PIRLab studies the full loop of embodied intelligence: rich 3D sensing, predictive world models, and action policies grounded in physical structure.

Overview

Three main directions form one physical intelligence loop.

We do not treat perception, prediction, and control as isolated modules. Our research builds robot systems in which scene understanding improves forecasting, forecasting improves planning, and action closes the loop back onto better representations.

The shared theme is physical realism: models should respect geometry, semantics, dynamics, and contact, and should matter on real robots rather than only on offline benchmarks.

Embodied Intelligence

Featured VLA and world-model projects.

Continual VLA

Stellar VLA

Continual skill knowledge for robot manipulation, connecting task memory with vision-language-action policies.

Flow world model

RoboFlow4D

A lightweight 4D flow world model for real-time, flow-guided robotic manipulation.

VSLA

HEAR

A Vision-Sound-Language-Action framework for robots that use acoustic cues during manipulation.

Selected Work

Representative projects with visual demonstrations.

Image and LiDAR point cloud registration for vehicle localization

2D-3D localization

End-to-end 2D-3D Registration between Image and LiDAR Point Cloud

A vehicle localization pipeline that directly aligns image observations with LiDAR point clouds for robust real-world positioning.

Semantic neural implicit SLAM reconstruction

Semantic SLAM

SNI-SLAM and SNI-SLAM++

Semantic neural implicit mapping for dense scene reconstruction, tracking, and physically meaningful robot perception.

3D scene flow auto-labelling comparison

3D scene flow

3DSFLabelling and DifFlow3D

Scene-flow learning for dynamic 3D worlds, combining pseudo auto-labelling and uncertainty-aware diffusion refinement.

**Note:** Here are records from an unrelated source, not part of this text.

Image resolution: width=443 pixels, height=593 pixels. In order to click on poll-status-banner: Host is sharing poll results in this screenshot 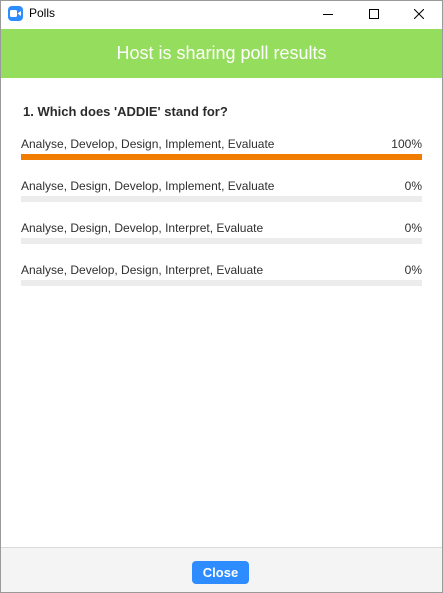, I will do `click(222, 54)`. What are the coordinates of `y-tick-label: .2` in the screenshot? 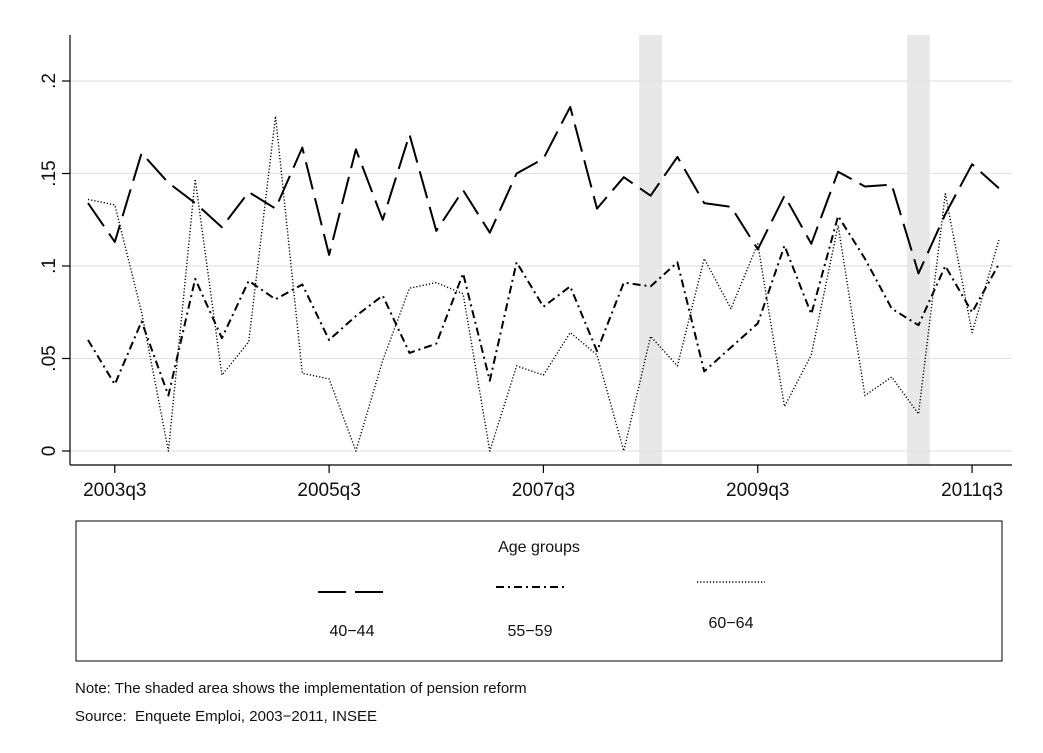 It's located at (50, 81).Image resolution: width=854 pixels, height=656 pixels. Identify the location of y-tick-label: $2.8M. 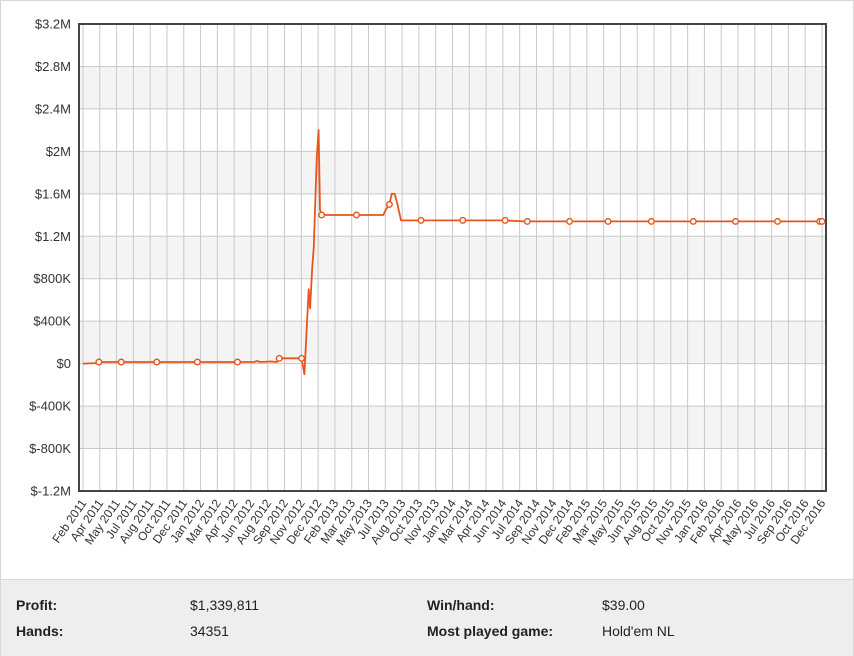
(53, 66).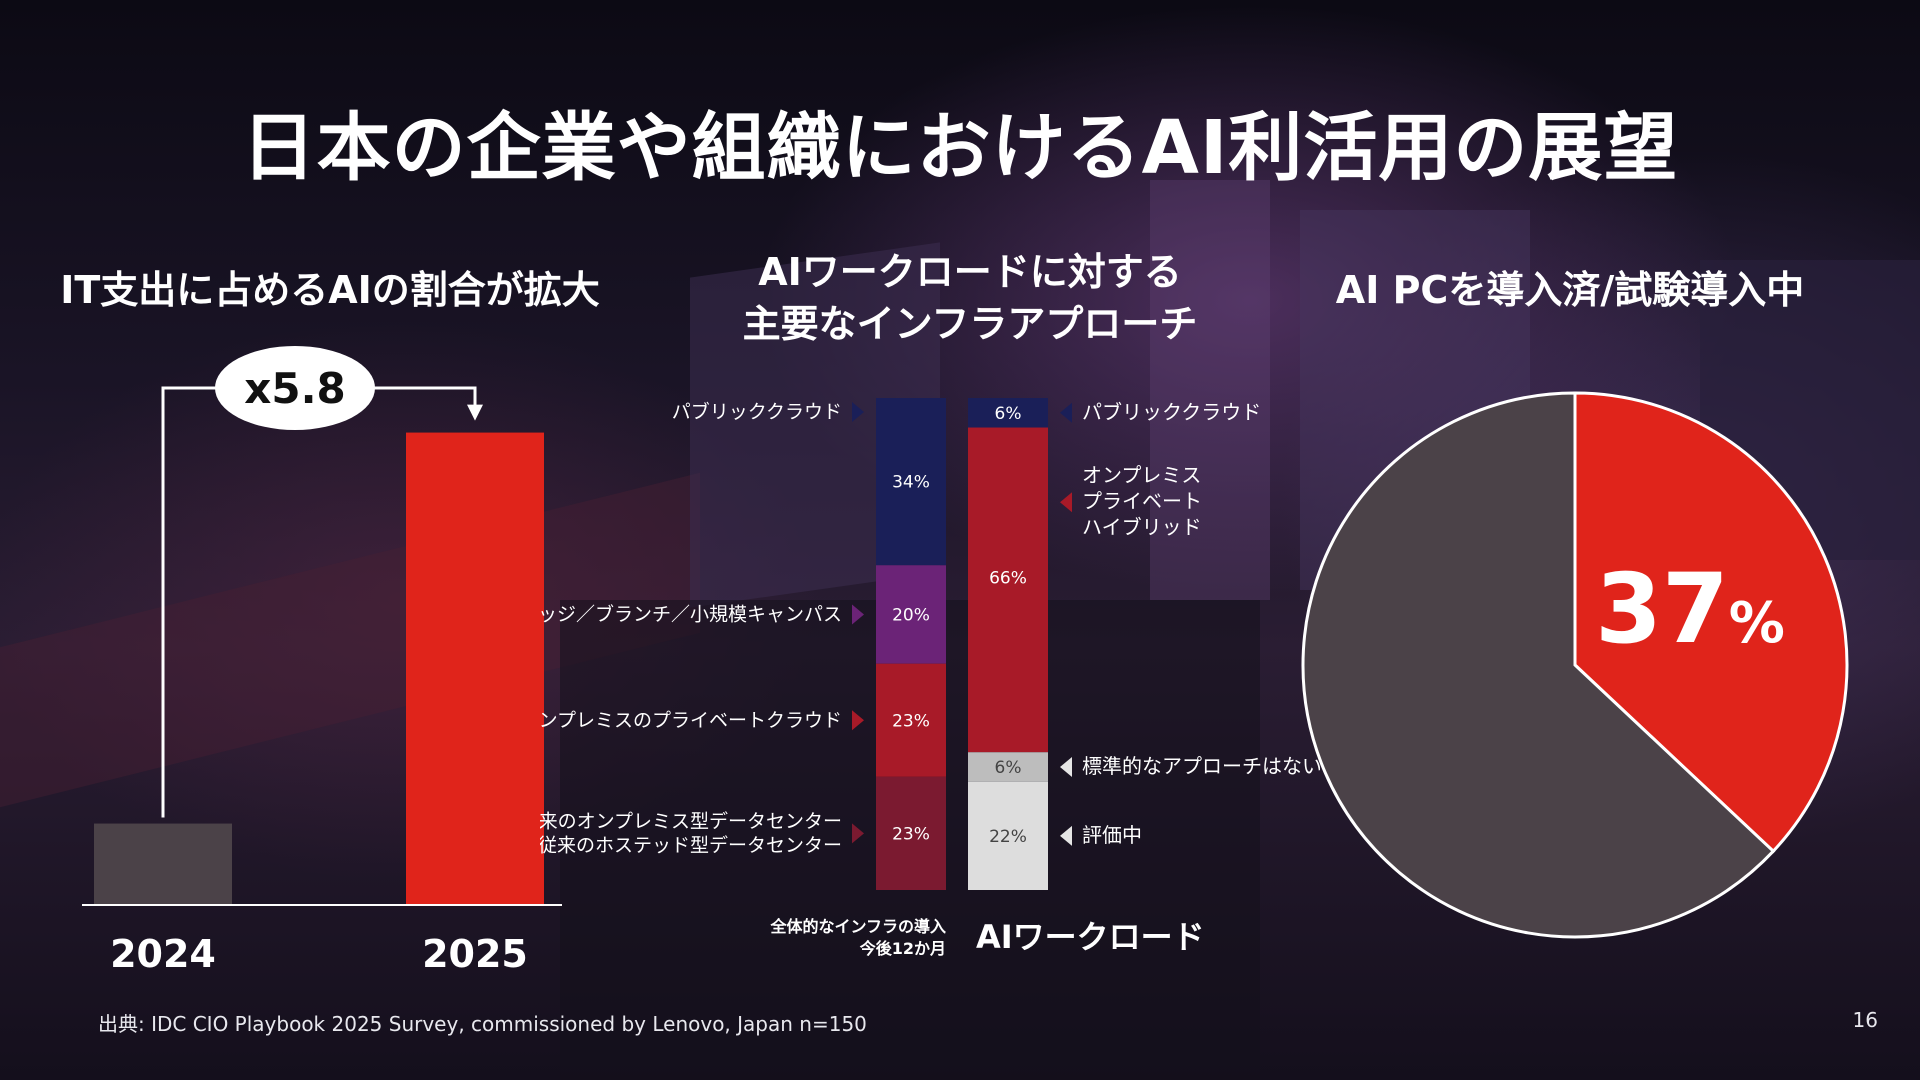 The width and height of the screenshot is (1920, 1080). Describe the element at coordinates (858, 926) in the screenshot. I see `x-category-label: 全体的なインフラの導入` at that location.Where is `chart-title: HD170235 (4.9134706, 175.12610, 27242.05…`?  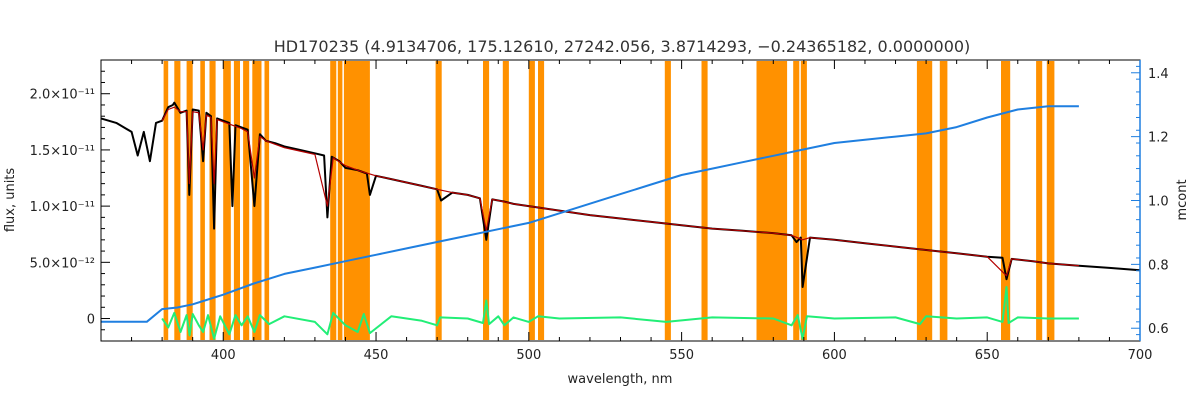 chart-title: HD170235 (4.9134706, 175.12610, 27242.05… is located at coordinates (622, 46).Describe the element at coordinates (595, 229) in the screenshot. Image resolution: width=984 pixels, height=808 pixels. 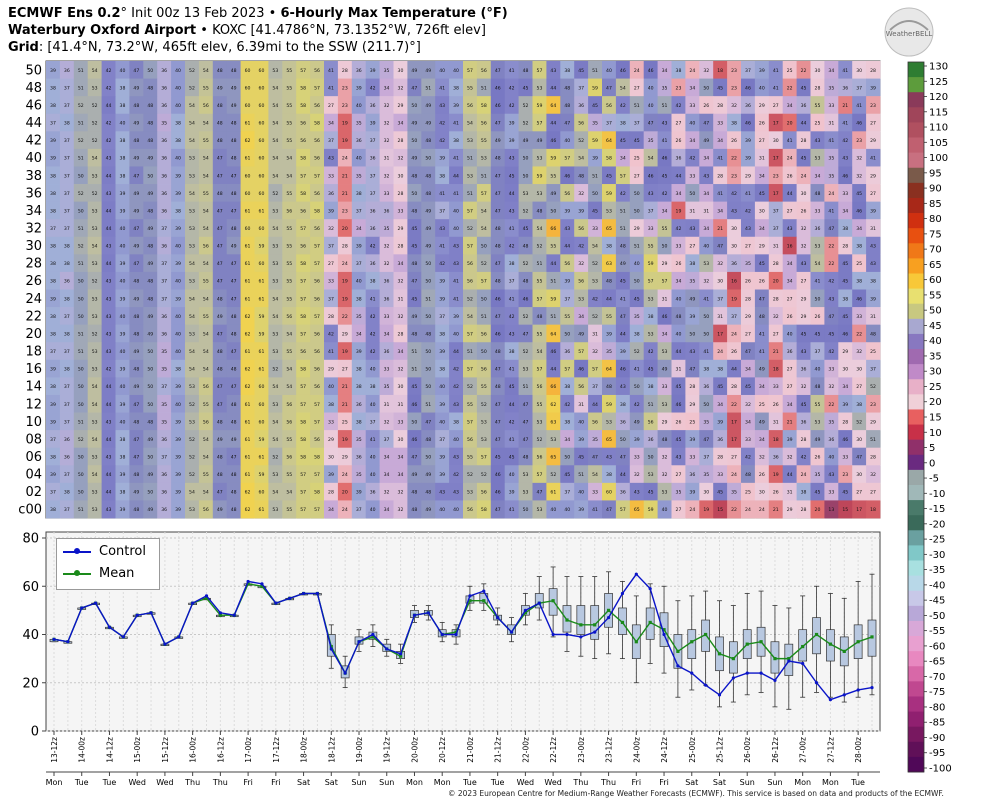
I see `heatmap-cell-value: 33` at that location.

Real2Sim2Real robotic manipulation learning with Gaussian splatting

Robot manipulation

RL-GSBridge

A 3D Gaussian Splatting based Real2Sim2Real method for robotic manipulation learning and sim-to-real transfer.

Deep LiDAR odometry in 3D point clouds

LiDAR odometry

PWCLO-Net and EfficientLO-Net

Learning-based LiDAR odometry that estimates robust 3D motion from large-scale point clouds.

Reinforcement learning enhanced robust estimation

Robust estimation

RLSAC

Reinforcement learning enhanced sample consensus for end-to-end robust estimation in computer vision and robotics.

01

3D/4D Robot Vision

We develop robot perception models that read geometry, semantics, correspondence, and motion from RGB, RGB-D, LiDAR, and multi-modal point clouds. This includes localization, odometry, registration, semantic segmentation, dense mapping, and dynamic scene understanding.

Typical questions include how to align 2D and 3D observations, how to represent large-scale scenes efficiently, and how to reason about time so that vision becomes 4D rather than a collection of still frames.

02

World-Model-Based Prediction

We investigate predictive models that forecast scene flow, semantic evolution, latent map states, and action-conditioned changes in the environment. This includes diffusion models, neural implicit representations, Gaussian scene models, and future-conditioned perception.

The goal is not just prediction for its own sake. We want world models that make robots plan better, simulate better, recover from partial observability, and transfer learning more effectively between real and virtual environments.

03

Physics-Based Robot Action

We study how structured perception and predictive models can improve robotic manipulation, robust estimation, and embodied decision making. Our interest is in methods that preserve physical meaning instead of treating action as a purely black-box policy problem.

Current themes include real-to-sim-to-real learning, contact-rich manipulation, reinforcement learning with priors, and action pipelines built on geometry-aware scene representations.